[BEGIN Source text]
China’s maritime claims in the South China Sea have long vexed neighbors and foes alike.

Beijing’s specific legal formulation – “China has indisputable sovereignty over the islands in the South China Sea and the adjacent waters, and enjoys sovereign rights and jurisdiction over the relevant waters as well as the seabed and subsoil thereof … [and which is] supported by abundant historical and legal evidence” – is as imprecise as it is compliant with international law. Although China has recently spelt out the view that the Spratly Islands are entitled to full maritime zones, the status of the insular formations in the sea as well as the limits of the ‘relevant waters’ claim line to which it exercises sovereign rights and jurisdiction has been left vague.
[END Source text]
◆ **Aim A**
Please quote the passage on China's South China Sea claims between "Beijing’s specific legal" and "been left vague.", inclusive.
◆ **Aim B**
Extend the passage on China's South China Sea claims past its final sentence.
The material after this is not needed.
[BEGIN Stored data]
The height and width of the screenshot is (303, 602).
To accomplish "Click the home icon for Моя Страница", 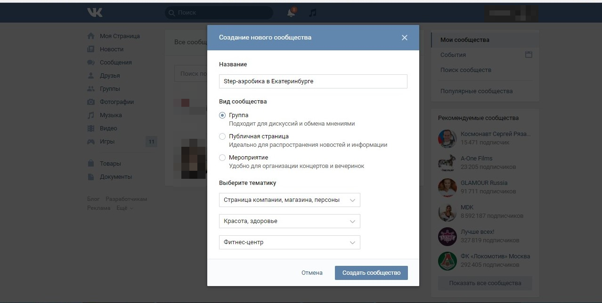I will [91, 36].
[END Stored data]
◆ **Task answer A**
Beijing’s specific legal formulation – “China has indisputable sovereignty over the islands in the South China Sea and the adjacent waters, and enjoys sovereign rights and jurisdiction over the relevant waters as well as the seabed and subsoil thereof … [and which is] supported by abundant historical and legal evidence” – is as imprecise as it is compliant with international law. Although China has recently spelt out the view that the Spratly Islands are entitled to full maritime zones, the status of the insular formations in the sea as well as the limits of the ‘relevant waters’ claim line to which it exercises sovereign rights and jurisdiction has been left vague.

◆ **Task answer B**
This is par for the course for a South China Sea claimant. Unlike Manila, Hanoi and Kuala Lumpur, however, China has not been shy to enforce its writ to the extremity of claim (the nine-dash line), as a hardline expedient to signal displeasure with other claimants’ activities in these contested waters. Such enforcement actions appear to be based on extreme interpretations of the Law of the Sea (LOS) treaty, do not discriminate between conforming and non-conforming LOS-based functional competencies – fisheries, marine scientific research, etc. – in semi-enclosed seas and, on rare occasion, even transgress the boundaries of LOS. That the Chinese government has never published a law or decree giving the nine-dash lines any domestic legal significance, and the tendency of Chinese commentators to scour treaty and customary law to ferret out supporting rationalizations has compounded the impenetrability of the nine-dash line. (In fairness though, some Chinese scholars have been precise and consistent in their evaluation of the line.)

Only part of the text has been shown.